Personal information
- Date of birth: 5 October 1965 (age 59)
- Place of birth: Grimma, East Germany
- Height: 1.82 m (6 ft 0 in)
- Position(s): Defender

Youth career
- 1972–1976: BSG Lokomotive Naunhof
- 1976–1983: 1. FC Lokomotive Leipzig

Senior career*
- Years: Team / Apps / (Gls)
- 1983–1991: 1. FC Lokomotive Leipzig / 156 / (18)
- 1991–1997: VfB Leipzig / 174 / (11)
- 1997–1998: Carl Zeiss Jena / 23 / (2)
- 1998–2000: FC Sachsen Leipzig

International career
- 1987–1990: East Germany / 22 / (0)

= Matthias Lindner (footballer, born 1965) =

German footballer (born 1965)

Matthias Lindner (born 5 October 1965) is a German former footballer who played as a defender.

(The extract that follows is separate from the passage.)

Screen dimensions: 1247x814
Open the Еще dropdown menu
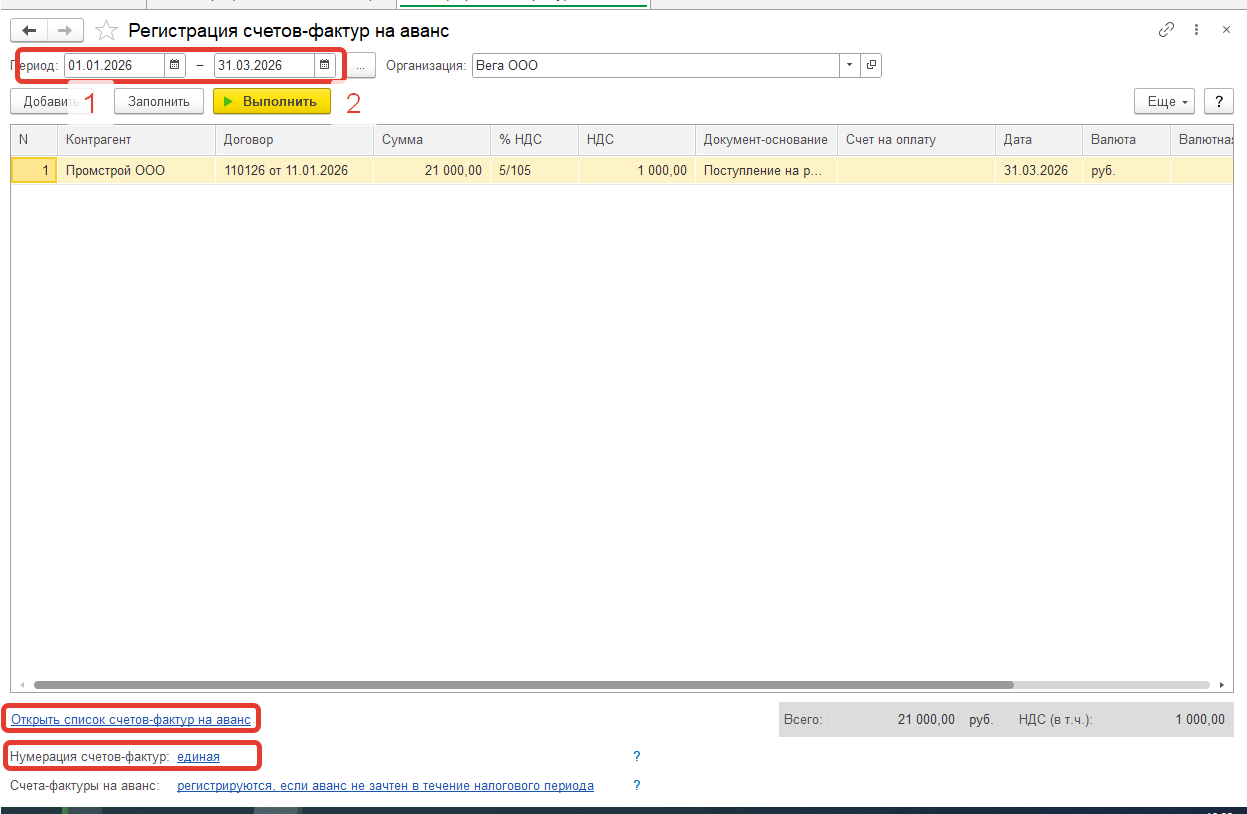[1164, 101]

Born in Grimma, East Germany, he started playing football at the age of seven, with BSG Lokomotive Naunhof and joined the youth ranks of 1. FC Lokomotive Leipzig in 1976. After making his debut in May 1983 in the DDR-Oberliga he spent another eight seasons with the first team, making 156 league appearances and stayed with the club after they were renamed to VfB Leipzig. In 1997–98 he spent a season with Carl Zeiss Jena, before retiring in 2000 with FC Sachsen Leipzig.

Lindner won 22 caps for East Germany between 1987 and 1990.